Bruxelles

Pour la première fois, la commune se fait payer Les charges d’urbanisme payées en nature.

À peu près à chaque fois qu’un bâtiment est construit ou rénové à Bruxelles, des charges d’urbanisme doivent être payées à la commune. Le principe ? Construire des bureaux, des logements ou des commerces nécessite d’offrir des infrastructures complémentaires : si des logements sont construits, la commune devra pouvoir offrir des crèches supplémentaires, par exemple. Ce sont précisément ce genre de dépenses que les charges d’urbanisme viennent donc couvrir.

À Molenbeek, pour la première fois dans l’histoire de la commune, les charges d’urbanisme vont être payées en nature. C’est dans la rue Brunfaut que tout se passe. Actuellement, une centaine de logements sont en train d’être construits à la place des anciennes imprimeries. À 50 € le mètre carré, cela représente une somme de 447.000€ de charges d’urbanisme. C’est la première fois que cette somme ne sera pas reversée à la commune mais utilisée directement par le promoteur des logements pour rénover les 1.880 m2 de la place du Cheval noir qui se trouve à quelques pas des futurs bâtiments.

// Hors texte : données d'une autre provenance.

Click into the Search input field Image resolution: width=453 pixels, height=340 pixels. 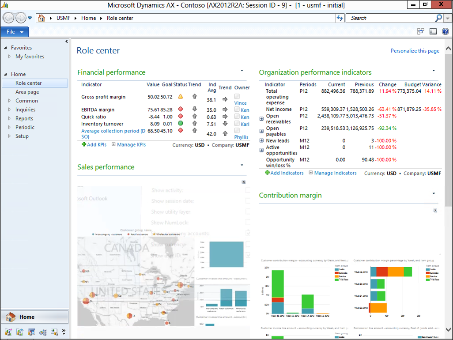(389, 18)
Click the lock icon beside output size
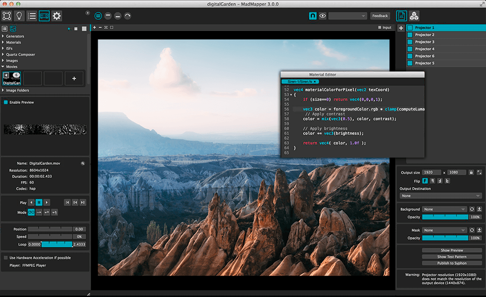The height and width of the screenshot is (297, 486). click(x=471, y=172)
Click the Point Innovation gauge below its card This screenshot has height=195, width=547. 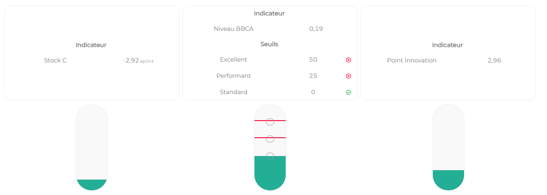tap(448, 147)
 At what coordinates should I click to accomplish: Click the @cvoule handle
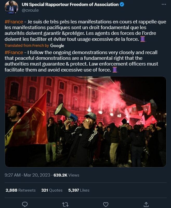point(30,10)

L’avantage d’une telle démarche ? La facilité pour tous. Les autorités ne doivent pas faire de marché public pour la place et peuvent accélérer le processus de rénovation et elles s’assurent aussi que l’entrepreneur ne demandera pas de supplément puisque l’enveloppe est fermée.

Du côté du promoteur, il a tout intérêt à faire aussi un espace de qualité puisque la place aura une influence directe sur ses locations. "C’est d’autant plus facile que les travailleurs disposent déjà des machines nécessaires sur le chantier des logements et peuvent donc facilement entreprendre le chantier de la place du Cheval noir en même temps", explique l’échevin de l’Urbanisme, Olivier Mahy (MR).

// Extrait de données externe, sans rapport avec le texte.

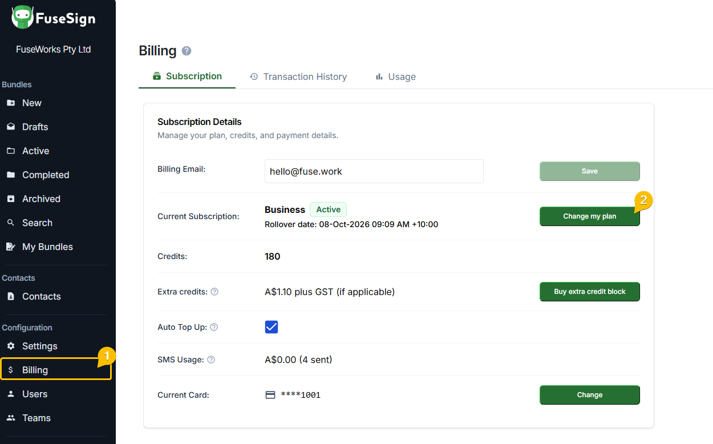This screenshot has width=713, height=444.
Task: Click the Extra credits info icon
Action: (214, 292)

À Molenbeek, les charges d’urbanisme sont principalement utilisées pour l’aménagement des espaces publics qui améliorent la vie de tous les citoyens et la construction, la rénovation et l’entretien des écoles. "Lorsqu’il y a un bâtiment qui permet de loger 300 habitants, en plus en une fois, il faut pouvoir rénover les écoles au plus vite pour accueillir tout le monde", complète l’échevin. La rénovation de la place du Cheval noir ne coûtera donc pas un franc à la commune.

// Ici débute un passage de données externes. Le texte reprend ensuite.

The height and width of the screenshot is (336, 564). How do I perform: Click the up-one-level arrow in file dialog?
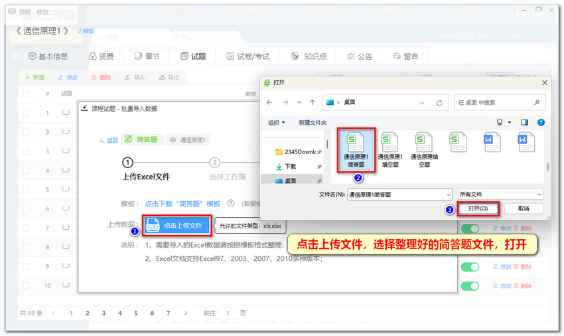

Aménagée pour la dernière fois en 2005, elle s’était très vite dégradée. Le projet prévoit notamment de refaire le revêtement du sol, installer des bacs à fleurs, des tables de ping-pong, une balançoire et refaire l’éclairage. Sur papier, l’idée a déjà été bien accueillie par les associations et les habitants qui ont été sondés et plusieurs modifications vont être faites sur base de leurs recommandations.